Say your number is n.

First check if n%(10^1) == 0 if yes

then check for n%(10^2) == 0 if yes

then check for n%(10^4) == 0 if yes the 10^8 ....10^16. I think you got the idea.

So finally you will get a point where n % 10^(2x) !=0, and now you know that no. of 0's are between x and 2x.

So again do a binary search starting with x, x+1 ,x+2 ....till you don't find the case where n % 10^(2y) != 0 (x < y <= 2x). Repeat the same process.

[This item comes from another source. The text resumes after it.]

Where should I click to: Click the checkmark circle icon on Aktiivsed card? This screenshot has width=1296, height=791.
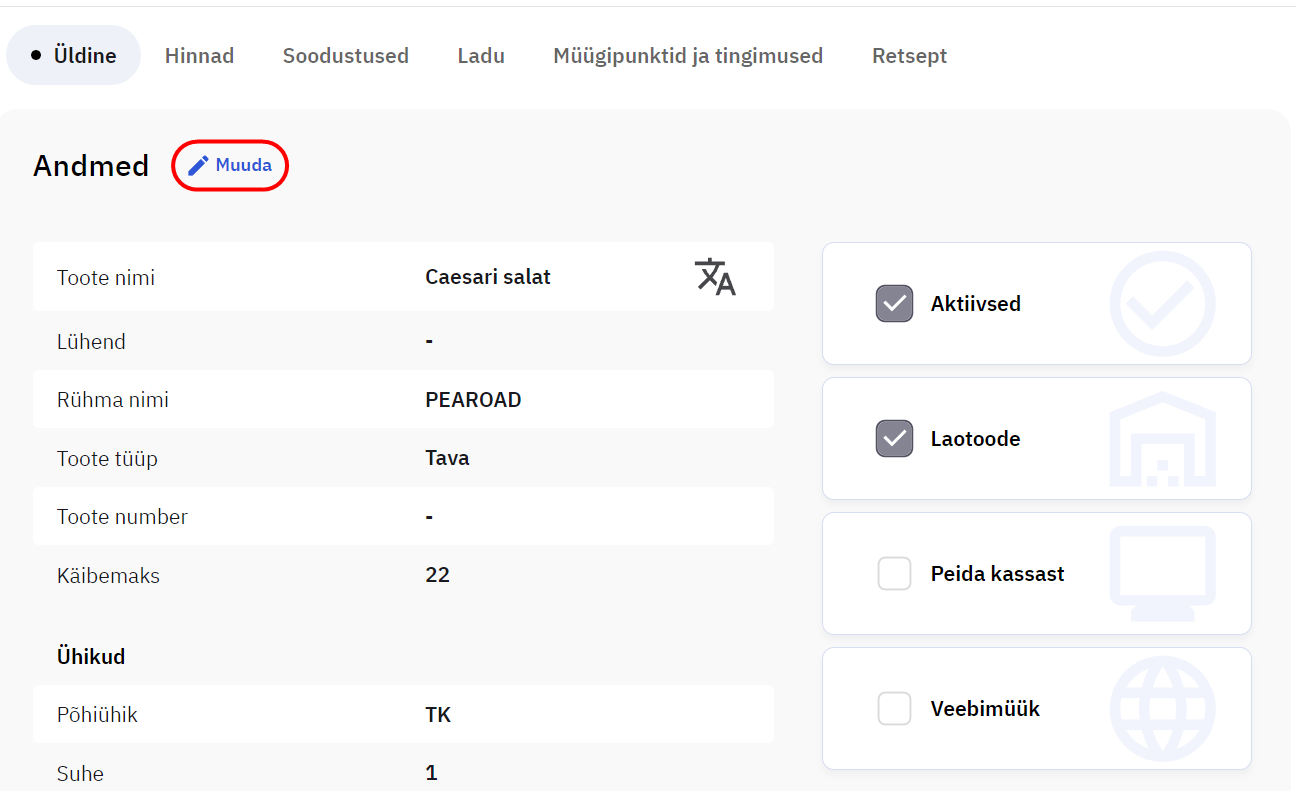pos(1162,304)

The time complexity would be (if you have K 0's) :

Best case will be :

    O(logK)

Worst case will be:

     ceil(log(K)) + ceil(log(k/2)) + ..... 1 = ~ O(logK)

Answer 3

For a 32-bit integer (maximum value 2147483647) you only need a maximum of 4 tests. For 64 bits add one more with a test for 16 zeros.

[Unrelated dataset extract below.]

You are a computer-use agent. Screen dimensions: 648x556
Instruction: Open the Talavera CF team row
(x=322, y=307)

Start with the larger powers of 10 and work down:

int countTrailingZeros(int n)
{
    int zeros = 0;
    if((n % 100000000) == 0)
    {
        zeros += 8;
        n /= 100000000;
    }
    if((n % 10000) == 0)
    {
        zeros += 4;
        n /= 10000;
    }
    if((n % 100) == 0)
    {
        zeros += 2;
        n /= 100;
    }
    if((n % 10) == 0)
    {
        zeros++;
    }
    return zeros;
}

This has a better worst-case performance, but if 9/10ths of the numbers you pass it have no trailing zeros then the average case is worse. It just depends on what values you are passing to it in the typical case.

However, if 9/10ths of the numbers you pass it have no trailing zeros then you probably shouldn't worry about optimizing your original code in the first place since it will break in the first iteration of your loop 90% of the time.

Answer 4

At least you speed this up by having only one divison per zero:

c = 1;
while (a % c == 0) {
    c *= 10;
    cout ++;
}

(probably you will also have to accurately process case when *=10 overflows).

This is still the same complexity. However, for ints I doubt that you need any better complexity, as the maximal possible number of zeros is very small.